掲載文 =>
- - -
ヒナノさんのSNSを見ていると、多趣味で驚かされます。一体どれだけの趣味があるんですか?

確かに趣味はめっちゃあります。ジャッキー・チェンさまと『プリキュア』シリーズが大好きです。あとはウイッシュミーメル(サンリオのキャラクター)も好きだし、乙女ゲームも好きだし、アニソンも好きだし、2.5次元も好きだし、ファッションも好きだし……。

柔道を辞めた後に反動が来て、やりたいこと全部やるようにしたんです

柔道は高校入学のタイミングで辞めたそうですが、なぜ辞めたんですか?

あの、私、頭が本当に悪いんですよ

はい……?

柔道でいくつか高校入試の推薦枠をもらったんです。でも「一応テスト受けてください」と言われて受けてみたら、0点とか2点とかで、ごめんなさいってなっちゃって……。
- - -
提供資料 =>
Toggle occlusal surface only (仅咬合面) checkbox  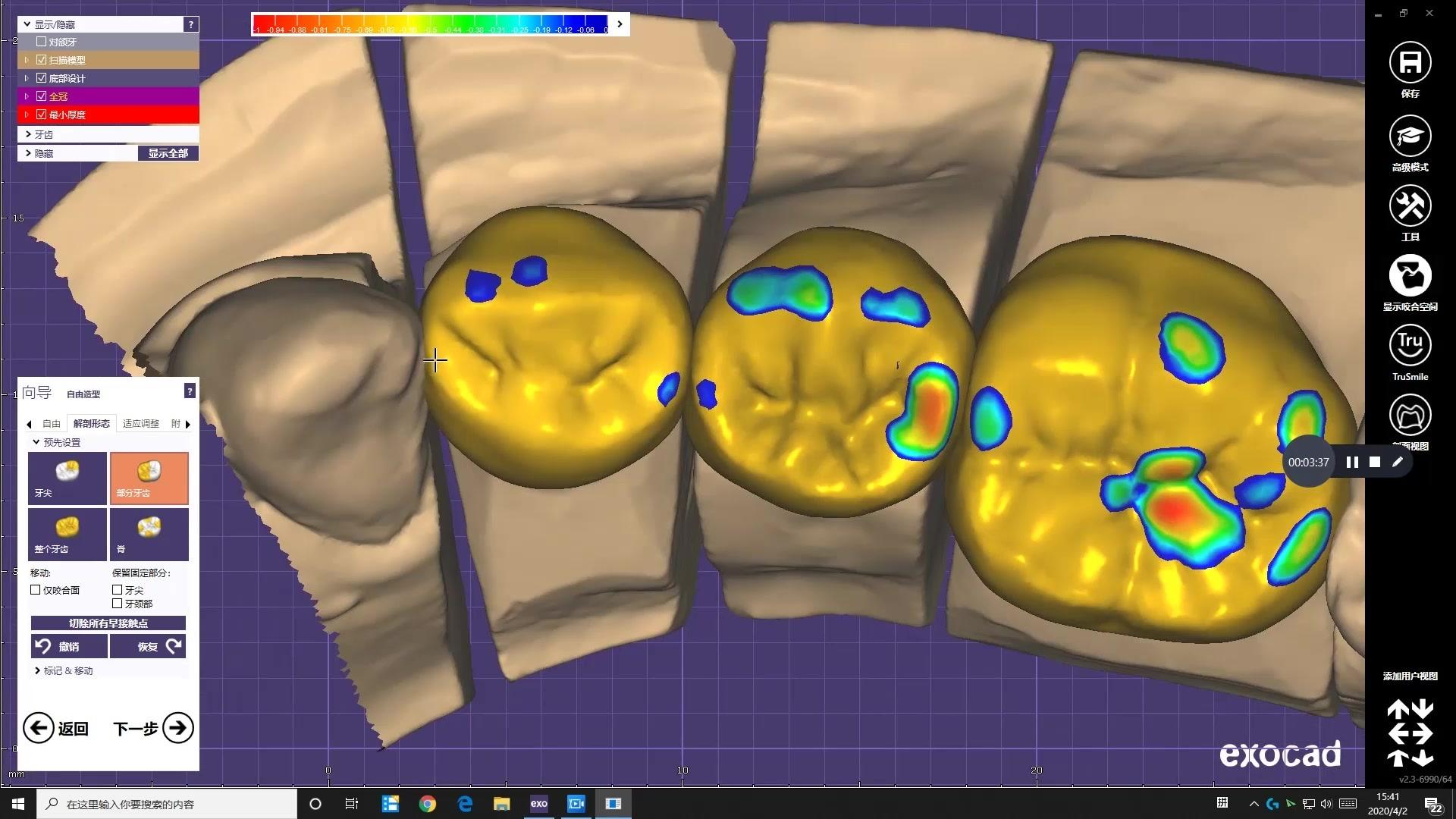point(36,590)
- - -
課題 => インタビュー本文の「確かに趣味はめっちゃあります」を含む箇所から「柔道は高校入学のタイミングで辞めたそうですが、なぜ辞めたんですか?」までを、「柔道」を「水泳」に置き換えて書き直すこと。

解答 =>
確かに趣味はめっちゃあります。ジャッキー・チェンさまと『プリキュア』シリーズが大好きです。あとはウイッシュミーメル(サンリオのキャラクター)も好きだし、乙女ゲームも好きだし、アニソンも好きだし、2.5次元も好きだし、ファッションも好きだし……。

水泳を辞めた後に反動が来て、やりたいこと全部やるようにしたんです

水泳は高校入学のタイミングで辞めたそうですが、なぜ辞めたんですか?